Bab 11. Perasaan Yang Membingungkan

14.1K 964 56
                                    

Sepulang sekolah, mungkin ini adalah saat paling membahagiakan yang selalu menjadi idaman para siswa. Siapa yang tak mau, menghela nafas sejenak setelah hari yang melelahkan memakai seragam putih abu-abu, menggendong tas berisi buku-buku, juga kepala kita yang rasanya akan meledak dan memuntahkan lahar seperti erupsi gunung berapi. Komplit dengan beberapa pekerjaan rumah yang sudah setia menunggu untuk dikerjakan malam nanti. Ditambah selalu ada ulangan dadakan yang siap mengocok kembali isi otak saat pagi harinya. Pada intinya, jadi siswa sungguh melelahkan.

Begitu pula dengan Jena yang mengeluh karena penatnya pelajaran Geografi Lintas Minat barusan. Otaknya serasa terbakar dan mengeluarkan asap pekat putih layaknya kebakaran di hutan Kalimantan beberapa waktu lalu. Pasti, bedaknya juga sudah menyatu dengan keringat dan mukanya tentu agak memerah karena kepanasan. Sungguh berbeda 180 derajat ketika dia datang ke sekolah dan pulangnya.

Jena melangkahkan kakinya menuju parkiran yang nanti membawanya ke gerbang sekolah. Gadis ini sudah biasa menunggu datangnya bis atau angkutan umum di halte, sebelum dan sesudah ia putus dengan Jonathan.

"Jena,"

Sebuah suara baru saja memanggilnya. Membuatnya harus memutar kepala untuk melihat siapa yang baru saja memanggil namanya. Dari suaranya, itu laki-laki dan tentu ia tahu suara itu. Senyuman manis baru saja terukir jelas di wajahnya. Betapa tak mengejutkannya itu? Evan baru saja memanggilnya? Sebenarnya ia sangat merasa malu dan gugup jika harus menatap muka Evan untuk kedua kalinya dihari ini setelah kejadian memalukan tadi. Tapi tentu, ini takkan datang dengan mudah untuk kesekian kalinya.

Jena memutar kepalanya menghadap Evan, "Ya?"

Dan Evan hanya tersenyum simpul mendengar jawaban Jena yang terdiri dari dua karakter saja.

Evan tersenyum? Apa baru saja Evan tersenyum padanya? Apa saat itu Jena tidak bermimpi? Terdengar biasa bukan? Tapi jika kau melihat senyuman Evan beberapa detik lalu, kau akan terpukau. Karena itu adalah senyuman dengan maksud paling misterius yang pernah Jena lihat, lebih tepatnya terasa janggal bagi Jena. Jujur, sebelum itu, dia tak pernah melihat Evan tersenyum untuknya semenawan ini.

'Kak E--van? Senyum sama gue? Ya Allah, gue mimpi apa semalem?'

Bebalnya, Jena malah terpaku dan kehilangan sisa dayanya.

Evan berjalan ke arah Jena, "Jen, pulang sendiri?"

Gadis itu terlihat kebingungan dan gugup, "Eh, iya sendiri. Kak Evan kok udah pulang? Kelas 12 'kan ada pelajaran tambahan?"

"Hari ini pelajaran tambahannya diliburin, soalnya guru-guru lagi pada ada acara." Lalu, "Oh gitu, emangnya masih ada bis yang lewat ke perumahan lo?" Tanyanya sambil memainkan kunci motor di sela-sela jari.

Jena tersenyum tipis lalu menggeleng, "Mungkin, masih ada yang lewat kali." Jawabannya terdengar ragu.

"Kok mungkin sih? Daripada bingung gitu, pulang bareng gue aja yuk!"
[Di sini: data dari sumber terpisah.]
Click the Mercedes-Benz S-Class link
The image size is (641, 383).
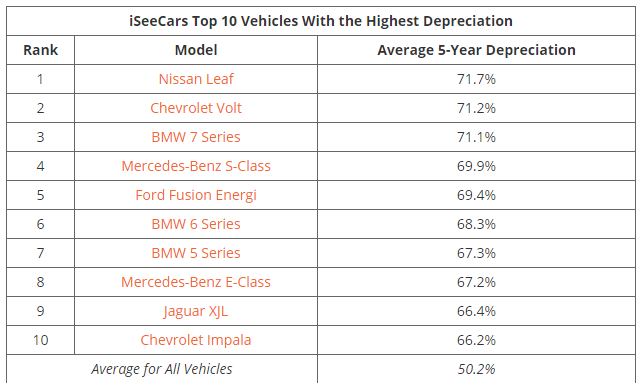pos(196,166)
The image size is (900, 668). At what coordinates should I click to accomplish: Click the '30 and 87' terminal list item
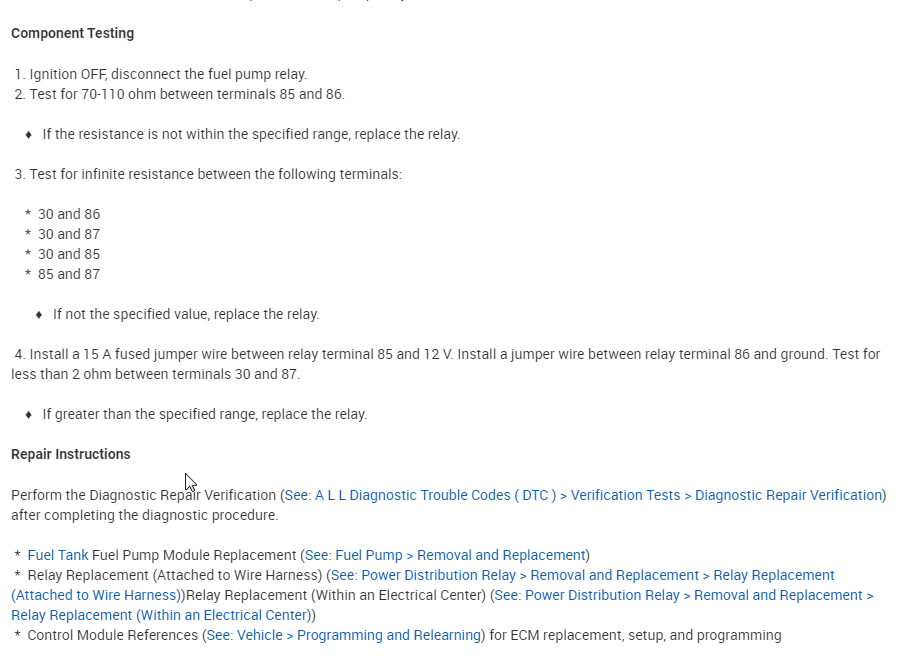point(69,234)
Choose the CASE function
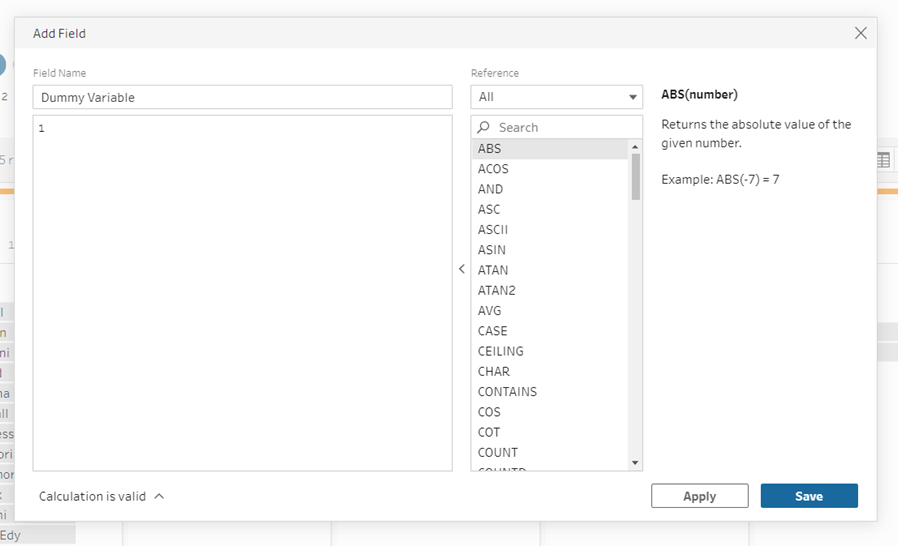Viewport: 898px width, 546px height. (x=492, y=331)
Jena membelalakkan mata, tak mempercayai apa yang baru saja Evan tawarkan pada dia. Evan menawarinya tumpangan? Entah harus senang atau menangis haru, semua ini... tak bisa dipercaya. Gadis itu merasakan perutnya tiba-tiba mulas dan rasa panas menjalar perlahan di wajahnya. Jantungnya pun berdebar tak karuan, uratnya seakan putus. Jari jemari gadis itu pun bergetar dan meneteskan keringat dari tangan. Tak ketinggalan, cegukan.

Nguk!

"Nan...ti ngerepot-tin Kak Evan loh. Aku nggak mau."

Evan tertawa kecil melihat Jena yang salah tingkah karena ucapnya barusan dan merasa aneh mendengar cegukan yang muncul begitu saja. "Lo... cegukan?"